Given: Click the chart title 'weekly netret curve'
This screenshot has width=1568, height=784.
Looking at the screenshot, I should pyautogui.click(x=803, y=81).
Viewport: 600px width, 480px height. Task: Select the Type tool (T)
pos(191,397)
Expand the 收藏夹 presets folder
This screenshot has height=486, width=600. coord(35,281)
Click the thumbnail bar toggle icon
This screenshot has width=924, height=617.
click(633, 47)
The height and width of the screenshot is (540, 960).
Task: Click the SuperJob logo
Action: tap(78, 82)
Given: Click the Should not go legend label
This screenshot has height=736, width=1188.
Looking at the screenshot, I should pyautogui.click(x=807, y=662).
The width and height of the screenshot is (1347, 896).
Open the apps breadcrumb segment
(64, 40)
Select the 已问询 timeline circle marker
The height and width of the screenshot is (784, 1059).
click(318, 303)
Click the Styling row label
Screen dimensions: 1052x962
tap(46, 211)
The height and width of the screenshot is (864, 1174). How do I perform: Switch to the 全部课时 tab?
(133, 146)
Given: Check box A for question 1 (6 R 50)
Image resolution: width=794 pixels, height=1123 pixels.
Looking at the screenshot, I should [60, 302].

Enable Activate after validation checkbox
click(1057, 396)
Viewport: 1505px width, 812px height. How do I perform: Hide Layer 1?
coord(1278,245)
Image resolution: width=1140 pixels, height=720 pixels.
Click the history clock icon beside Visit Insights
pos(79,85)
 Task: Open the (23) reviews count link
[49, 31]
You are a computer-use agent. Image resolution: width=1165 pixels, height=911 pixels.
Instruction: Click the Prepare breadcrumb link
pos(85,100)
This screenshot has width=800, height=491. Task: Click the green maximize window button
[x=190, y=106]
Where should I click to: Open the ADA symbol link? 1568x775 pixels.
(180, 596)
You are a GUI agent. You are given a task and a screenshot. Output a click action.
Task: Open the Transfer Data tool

◆ What the task asks:
Copy every line of the data above word for word, keeping the original order and punctuation.

◆ Full response:
Given: Click the chart title 'weekly netret curve'
This screenshot has width=1568, height=784.
Looking at the screenshot, I should pyautogui.click(x=803, y=81).
Viewport: 600px width, 480px height. Task: Select the Type tool (T)
pos(191,397)
Expand the 收藏夹 presets folder
This screenshot has height=486, width=600. coord(35,281)
Click the thumbnail bar toggle icon
This screenshot has width=924, height=617.
click(633, 47)
The height and width of the screenshot is (540, 960).
Task: Click the SuperJob logo
Action: tap(78, 82)
Given: Click the Should not go legend label
This screenshot has height=736, width=1188.
Looking at the screenshot, I should pyautogui.click(x=807, y=662).
The width and height of the screenshot is (1347, 896).
Open the apps breadcrumb segment
(64, 40)
Select the 已问询 timeline circle marker
The height and width of the screenshot is (784, 1059).
click(318, 303)
Click the Styling row label
Screen dimensions: 1052x962
tap(46, 211)
The height and width of the screenshot is (864, 1174). How do I perform: Switch to the 全部课时 tab?
(133, 146)
Given: Check box A for question 1 (6 R 50)
Image resolution: width=794 pixels, height=1123 pixels.
Looking at the screenshot, I should [60, 302].

Enable Activate after validation checkbox
click(1057, 396)
Viewport: 1505px width, 812px height. How do I perform: Hide Layer 1?
coord(1278,245)
Image resolution: width=1140 pixels, height=720 pixels.
Click the history clock icon beside Visit Insights
pos(79,85)
 Task: Open the (23) reviews count link
[49, 31]
You are a computer-use agent. Image resolution: width=1165 pixels, height=911 pixels.
Instruction: Click the Prepare breadcrumb link
pos(85,100)
This screenshot has width=800, height=491. Task: Click the green maximize window button
[x=190, y=106]
Where should I click to: Open the ADA symbol link? 1568x775 pixels.
(180, 596)
You are a GUI agent. You are given a task and a screenshot. Output a click action.
Task: Open the Transfer Data tool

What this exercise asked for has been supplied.